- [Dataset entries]

+ + + +

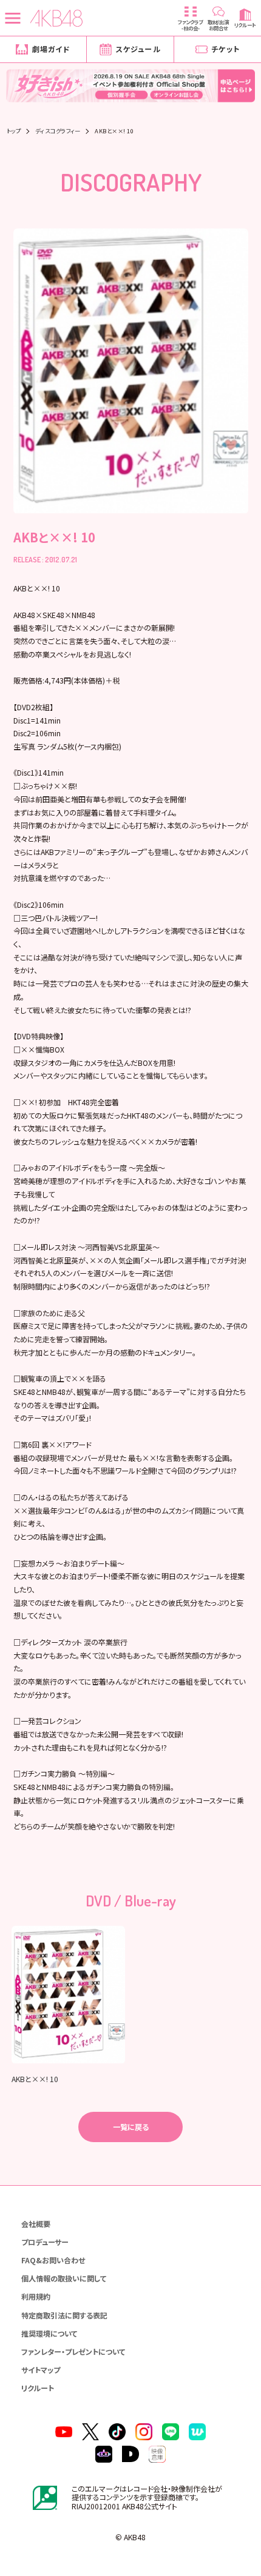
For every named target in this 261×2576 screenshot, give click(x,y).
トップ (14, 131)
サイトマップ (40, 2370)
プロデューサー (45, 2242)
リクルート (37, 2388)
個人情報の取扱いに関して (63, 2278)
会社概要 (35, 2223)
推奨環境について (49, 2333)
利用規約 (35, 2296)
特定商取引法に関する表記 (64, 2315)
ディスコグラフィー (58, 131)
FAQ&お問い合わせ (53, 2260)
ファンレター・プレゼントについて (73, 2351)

+ + + +

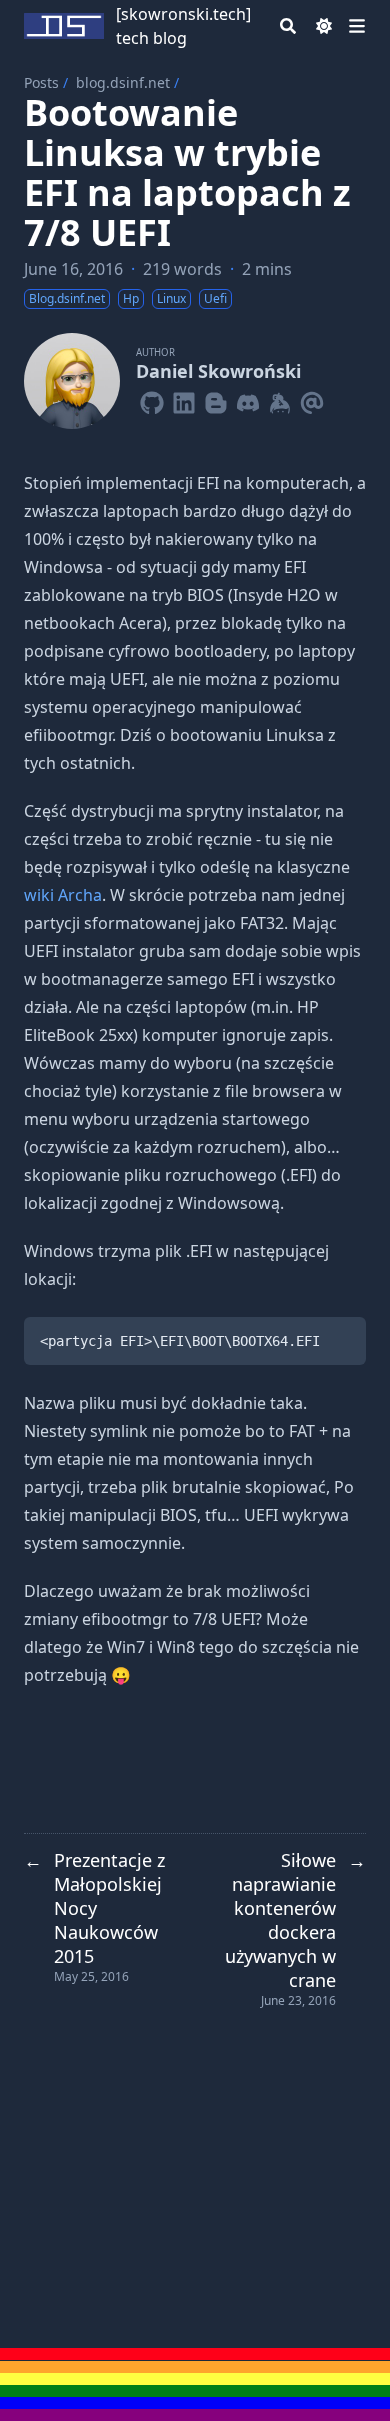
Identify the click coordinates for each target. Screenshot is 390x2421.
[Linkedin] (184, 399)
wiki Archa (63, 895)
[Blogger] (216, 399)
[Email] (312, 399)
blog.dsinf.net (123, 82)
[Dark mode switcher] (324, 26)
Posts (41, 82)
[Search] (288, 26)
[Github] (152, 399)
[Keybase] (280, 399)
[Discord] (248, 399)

+ + + +

- [TASK REQUIREMENTS] Filtering the entries above by the word "target", copy each line that matches.

- [ANSWER SPACE]
For every named target in this 261×2576 screenshot, give click(x,y).
Identify the click coordinates for each target. Screenshot is 390x2421.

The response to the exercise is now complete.